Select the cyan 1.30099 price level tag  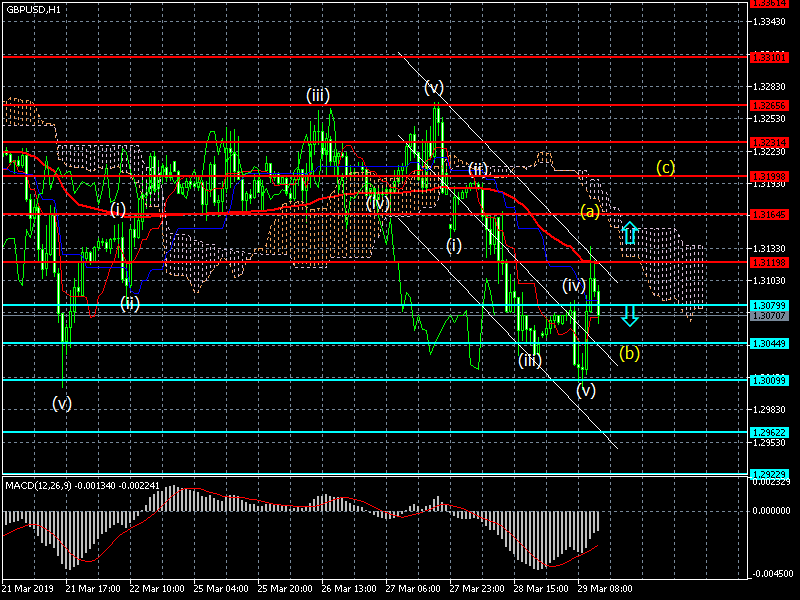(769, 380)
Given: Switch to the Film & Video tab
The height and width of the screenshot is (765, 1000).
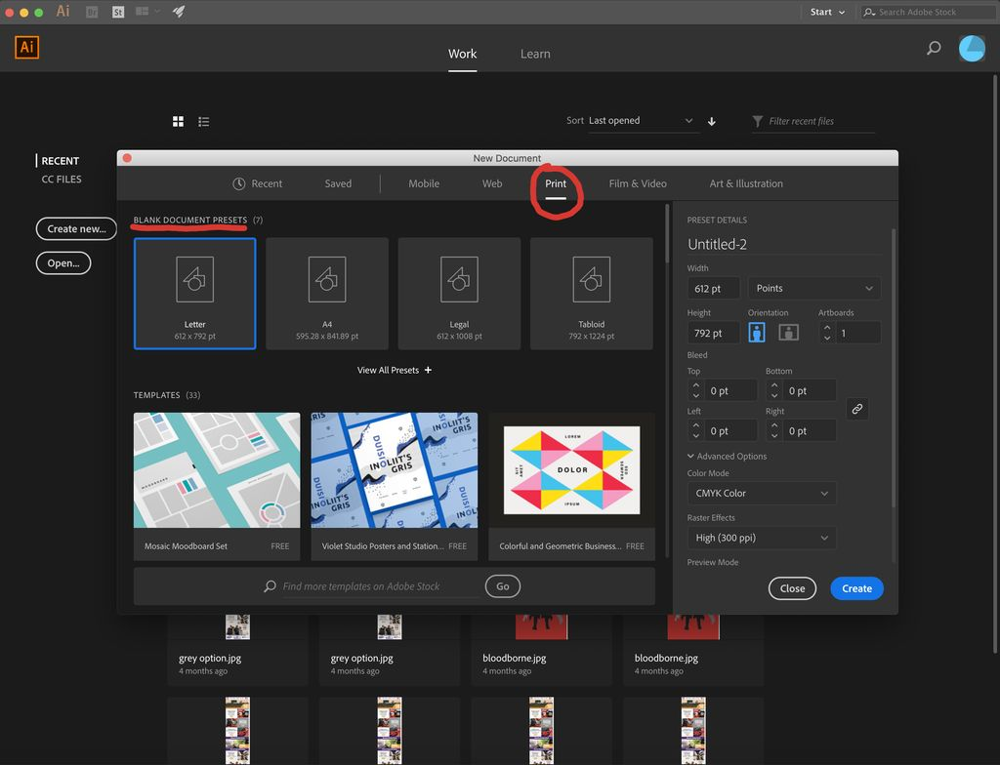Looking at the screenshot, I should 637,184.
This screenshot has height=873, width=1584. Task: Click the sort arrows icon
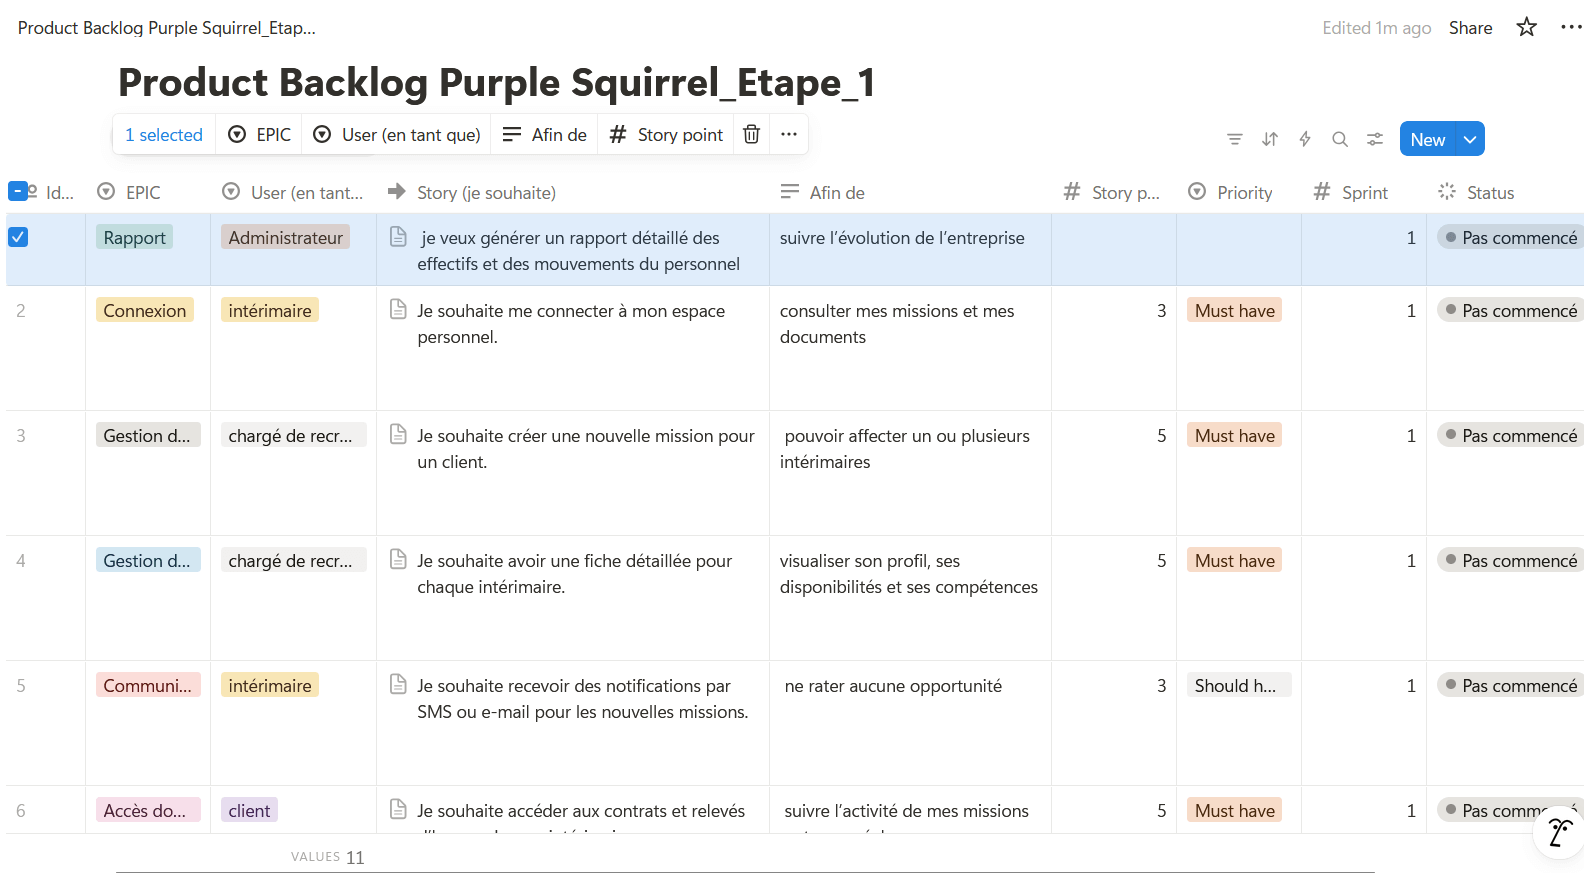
= = = = =
Work to be completed: I need the lines from the line holding "Given: Switch to the Film & Video tab" through the end of the material, inclusive, restated word for word and without pictures.

Written answer:
Given: Switch to the Film & Video tab
The height and width of the screenshot is (765, 1000).
Looking at the screenshot, I should 637,184.
This screenshot has height=873, width=1584. Task: Click the sort arrows icon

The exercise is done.